### What is required
Please give back word for word the lines of the material below between the line containing "Given: Expand Microsoft" and the line containing "This screenshot has height=819, width=1456.", inclusive.
-------- Task material
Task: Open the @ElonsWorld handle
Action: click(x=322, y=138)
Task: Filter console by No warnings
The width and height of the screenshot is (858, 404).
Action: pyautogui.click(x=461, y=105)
----------------
-------- Task material
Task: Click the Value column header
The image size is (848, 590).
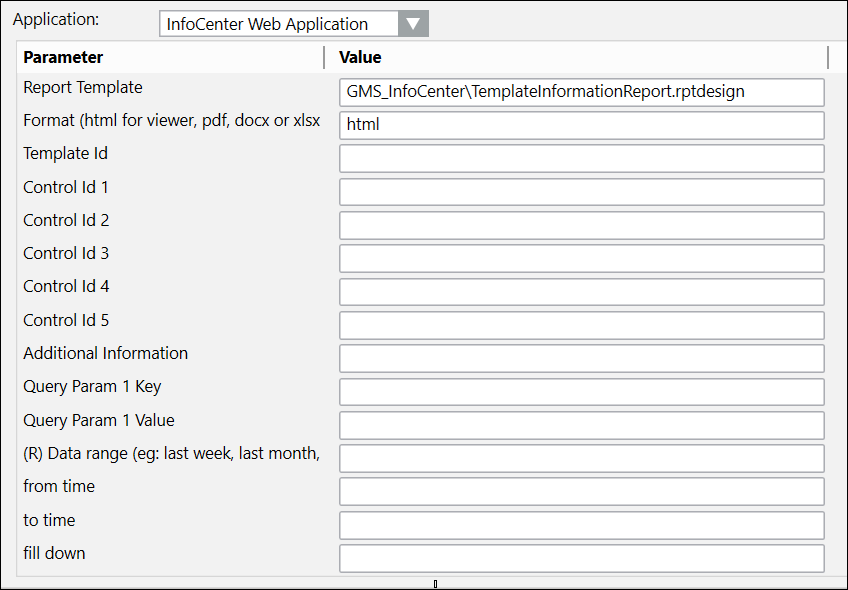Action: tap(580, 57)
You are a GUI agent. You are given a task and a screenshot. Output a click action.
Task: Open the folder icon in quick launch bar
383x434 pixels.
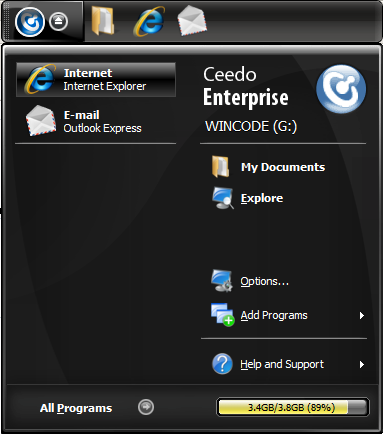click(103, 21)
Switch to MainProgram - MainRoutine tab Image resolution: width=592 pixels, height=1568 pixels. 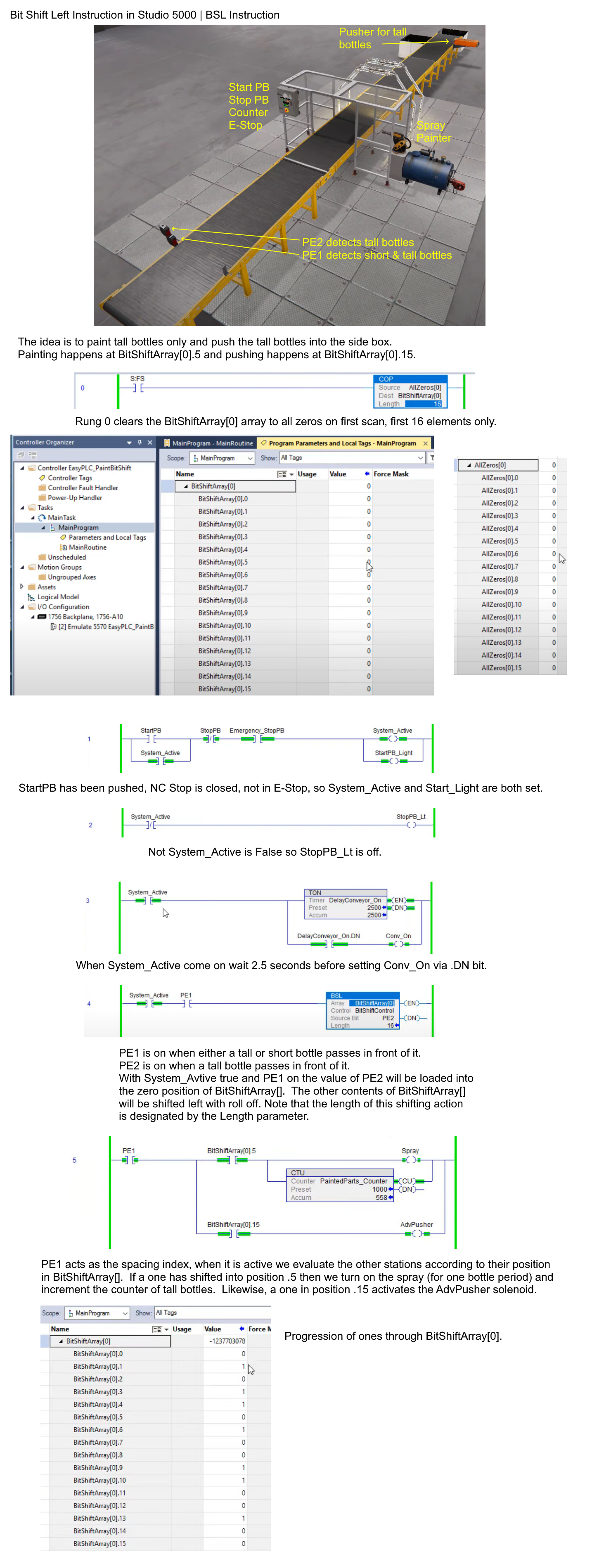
----------------
-------- Task material
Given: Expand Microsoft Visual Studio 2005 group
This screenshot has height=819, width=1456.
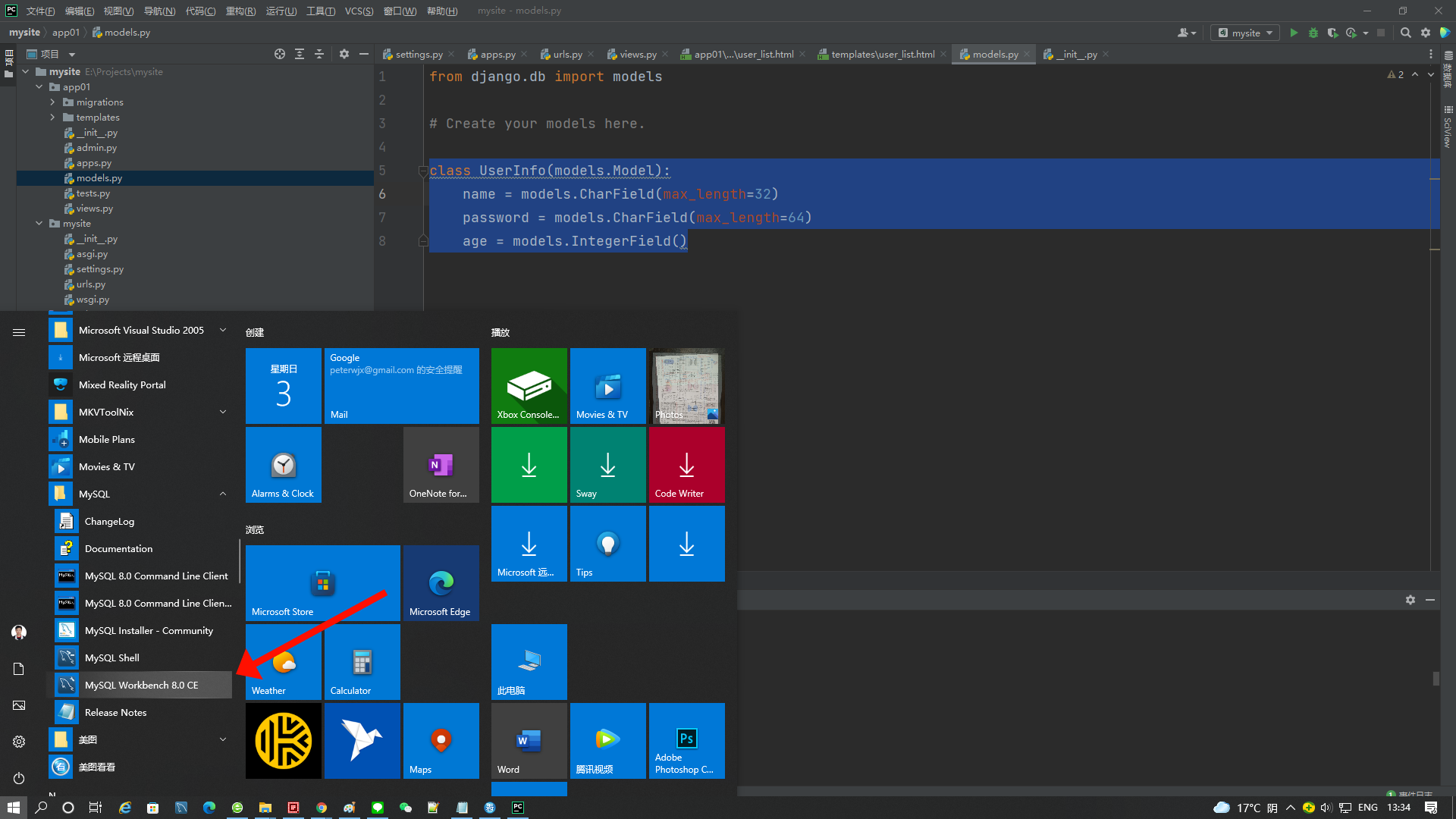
----------------
### Task result
Given: Expand Microsoft Visual Studio 2005 group
This screenshot has height=819, width=1456.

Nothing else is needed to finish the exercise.